Threading a New Path: Saeeda’s Journey from Isolation to Enterprise
6 April 2026
In Union Council Churbandar, in Gwadar district, Saeeda’s days once revolved around quiet, repetitive work.
At 39, widowed and raising two children, she relied on hand embroidery to sustain her household. Her work was careful and skilled, but it remained confined within her home. Without access to buyers, pricing knowledge, or regular orders, her monthly income fluctuated between PKR 10,000 and 15,000. It was uncertain, informal, and difficult to scale.
“I used to do embroidery, but I did not know how to sell my work properly or get regular orders,” she recalls.
Like many women in her community, Saeeda’s challenge was not a lack of skill. It was the absence of a pathway to turn that skill into a stable livelihood.
That began to change with the establishment of the Women Resource Centre (WRC) in Churbandar under the Gwadar Lasbela Livelihoods Support Project, financed by Government of Pakistan and the International Dund for Agricultural Development (IFAD). Designed as a safe and accessible space, the centre brought women together to learn, work, and exchange knowledge.
For Saeeda, it marked her first step out of isolation.
Through the centre, she participated in Enterprise Development Training, where she learned advanced embroidery techniques, product finishing, business planning, and basic financial management. More importantly, she began to understand how her work could connect to a wider market.
The shift was not immediate, but it was steady.
At the WRC, women were encouraged to organise into enterprise groups. Saeeda joined others with similar skills, and for the first time, her work became part of a collective process. Tasks were shared across embroidery, stitching, finishing, and packaging. Products that once took months to complete could now be produced more efficiently and with consistent quality.
With support from the centre, she also began receiving orders from local markets and women-led online networks, including through WhatsApp. Her customer base expanded, and her pricing improved.
Today, Saeeda earns approximately PKR 35,000 a month.
The increase in income has brought stability to her household, but the change is not only financial.
“After my husband passed away, I was broken and afraid… The Women Resource Centre gave me skills, confidence, and direction. Today, I can support my children with dignity and hope.”
The centre has also reshaped how women in the community engage with work and with each other. It provides a space where they can move beyond home-based, informal production into structured, market-oriented activities, while building confidence and decision-making capacity.
Saeeda’s experience reflects a broader shift underway across Gwadar and Lasbela districts.
Under the project, women are not peripheral participants but a central focus.

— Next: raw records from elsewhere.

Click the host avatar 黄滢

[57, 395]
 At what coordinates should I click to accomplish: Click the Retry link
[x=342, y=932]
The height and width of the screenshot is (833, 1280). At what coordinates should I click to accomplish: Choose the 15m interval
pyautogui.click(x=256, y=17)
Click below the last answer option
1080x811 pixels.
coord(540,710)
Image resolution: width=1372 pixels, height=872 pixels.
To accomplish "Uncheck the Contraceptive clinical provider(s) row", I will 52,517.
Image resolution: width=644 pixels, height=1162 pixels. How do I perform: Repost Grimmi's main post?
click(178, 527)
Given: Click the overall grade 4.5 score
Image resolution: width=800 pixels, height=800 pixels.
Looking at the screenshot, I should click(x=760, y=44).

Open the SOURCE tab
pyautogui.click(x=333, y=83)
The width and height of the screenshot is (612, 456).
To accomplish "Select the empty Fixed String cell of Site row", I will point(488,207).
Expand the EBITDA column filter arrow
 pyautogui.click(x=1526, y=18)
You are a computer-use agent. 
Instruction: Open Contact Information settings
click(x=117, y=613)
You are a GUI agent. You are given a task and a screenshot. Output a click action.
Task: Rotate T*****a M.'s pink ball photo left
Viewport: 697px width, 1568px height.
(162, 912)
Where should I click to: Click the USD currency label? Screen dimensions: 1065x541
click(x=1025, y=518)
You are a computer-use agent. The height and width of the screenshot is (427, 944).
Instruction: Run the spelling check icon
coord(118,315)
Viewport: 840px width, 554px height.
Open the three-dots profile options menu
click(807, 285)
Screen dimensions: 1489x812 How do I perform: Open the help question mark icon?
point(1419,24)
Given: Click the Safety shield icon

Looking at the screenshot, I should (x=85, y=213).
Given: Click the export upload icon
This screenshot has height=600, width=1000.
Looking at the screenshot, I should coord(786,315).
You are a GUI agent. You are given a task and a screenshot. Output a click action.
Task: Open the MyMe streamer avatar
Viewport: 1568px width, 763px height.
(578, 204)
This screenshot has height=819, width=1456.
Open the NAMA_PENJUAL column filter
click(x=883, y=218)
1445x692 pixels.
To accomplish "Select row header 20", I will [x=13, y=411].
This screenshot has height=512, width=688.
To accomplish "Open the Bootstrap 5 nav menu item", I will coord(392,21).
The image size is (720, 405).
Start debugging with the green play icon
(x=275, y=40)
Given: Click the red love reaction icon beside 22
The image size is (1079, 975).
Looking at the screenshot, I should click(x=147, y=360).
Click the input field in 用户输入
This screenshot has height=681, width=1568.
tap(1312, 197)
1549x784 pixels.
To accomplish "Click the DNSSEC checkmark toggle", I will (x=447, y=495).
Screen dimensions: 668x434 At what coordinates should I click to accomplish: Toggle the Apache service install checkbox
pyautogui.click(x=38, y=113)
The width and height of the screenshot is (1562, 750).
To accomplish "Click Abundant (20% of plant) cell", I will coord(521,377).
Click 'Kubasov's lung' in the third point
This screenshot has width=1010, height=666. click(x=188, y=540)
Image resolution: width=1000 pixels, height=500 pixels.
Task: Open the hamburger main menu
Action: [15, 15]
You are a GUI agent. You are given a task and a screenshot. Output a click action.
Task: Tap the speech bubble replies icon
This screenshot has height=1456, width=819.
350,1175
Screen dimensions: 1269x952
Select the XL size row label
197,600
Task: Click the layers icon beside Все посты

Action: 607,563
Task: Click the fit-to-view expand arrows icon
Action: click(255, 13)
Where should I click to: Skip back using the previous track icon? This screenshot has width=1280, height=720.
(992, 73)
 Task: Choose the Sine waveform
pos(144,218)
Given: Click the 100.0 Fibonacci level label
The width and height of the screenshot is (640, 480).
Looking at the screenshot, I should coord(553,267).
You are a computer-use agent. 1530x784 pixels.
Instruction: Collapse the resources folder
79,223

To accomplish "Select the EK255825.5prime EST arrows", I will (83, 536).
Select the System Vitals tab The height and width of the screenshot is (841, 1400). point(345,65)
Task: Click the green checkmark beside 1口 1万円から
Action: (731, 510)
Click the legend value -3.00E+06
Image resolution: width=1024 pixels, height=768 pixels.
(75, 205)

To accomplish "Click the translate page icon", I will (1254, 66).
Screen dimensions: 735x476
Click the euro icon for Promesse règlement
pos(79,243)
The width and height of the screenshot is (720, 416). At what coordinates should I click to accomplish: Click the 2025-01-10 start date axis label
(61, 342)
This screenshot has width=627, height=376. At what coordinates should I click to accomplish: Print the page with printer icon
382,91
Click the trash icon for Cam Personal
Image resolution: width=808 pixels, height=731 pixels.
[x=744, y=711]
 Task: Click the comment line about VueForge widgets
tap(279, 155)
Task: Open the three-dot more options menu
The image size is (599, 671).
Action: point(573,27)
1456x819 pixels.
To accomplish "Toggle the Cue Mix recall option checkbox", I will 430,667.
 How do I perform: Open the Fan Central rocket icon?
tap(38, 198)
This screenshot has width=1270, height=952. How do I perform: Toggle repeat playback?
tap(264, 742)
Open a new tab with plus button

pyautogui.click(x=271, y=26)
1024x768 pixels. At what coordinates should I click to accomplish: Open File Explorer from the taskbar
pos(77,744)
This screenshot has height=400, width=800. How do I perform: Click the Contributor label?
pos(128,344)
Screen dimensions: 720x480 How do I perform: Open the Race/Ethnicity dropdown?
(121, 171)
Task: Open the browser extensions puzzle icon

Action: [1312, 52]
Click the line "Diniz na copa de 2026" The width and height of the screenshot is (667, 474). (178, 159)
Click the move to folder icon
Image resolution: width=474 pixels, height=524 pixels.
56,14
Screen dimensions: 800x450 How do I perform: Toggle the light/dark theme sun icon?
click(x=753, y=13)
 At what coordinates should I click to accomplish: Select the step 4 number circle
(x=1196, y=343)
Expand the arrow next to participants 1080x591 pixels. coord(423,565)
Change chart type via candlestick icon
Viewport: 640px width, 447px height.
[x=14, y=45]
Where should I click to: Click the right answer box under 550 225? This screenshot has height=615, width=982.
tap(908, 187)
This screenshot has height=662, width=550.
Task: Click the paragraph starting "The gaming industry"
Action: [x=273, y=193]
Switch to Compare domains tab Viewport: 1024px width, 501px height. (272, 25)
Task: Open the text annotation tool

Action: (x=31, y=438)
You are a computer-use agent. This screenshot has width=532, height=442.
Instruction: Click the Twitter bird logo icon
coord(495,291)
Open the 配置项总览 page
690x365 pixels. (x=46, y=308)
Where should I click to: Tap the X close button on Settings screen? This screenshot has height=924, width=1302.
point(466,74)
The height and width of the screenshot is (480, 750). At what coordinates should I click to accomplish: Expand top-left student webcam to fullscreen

They make up more than half of the membership in community organisations, and the majority of productive assets and training opportunities are directed towards them. This approach is supported through a network of Women Resource Centres, designed to anchor skills development, enterprise formation, and market engagement at the local level.
The results are visible beyond individual households. Across the project area, there has been a marked decline in the proportion of ultra-poor households earning below PKR 10,000, alongside a rise in households moving into higher income brackets. These trends indicate a gradual but measurable shift from subsistence to more stable livelihoods.
At the same time, the process is still evolving. Building enterprise groups, strengthening market linkages, and sustaining local institutions such as WRCs requires time and continued engagement.
For Saeeda, however, the direction is already clear.
What began as solitary work within the confines of her home has grown into a more structured livelihood, connected to markets and supported by a network of women facing similar challenges. In that transition lies not only increased income, but a redefinition of what is possible.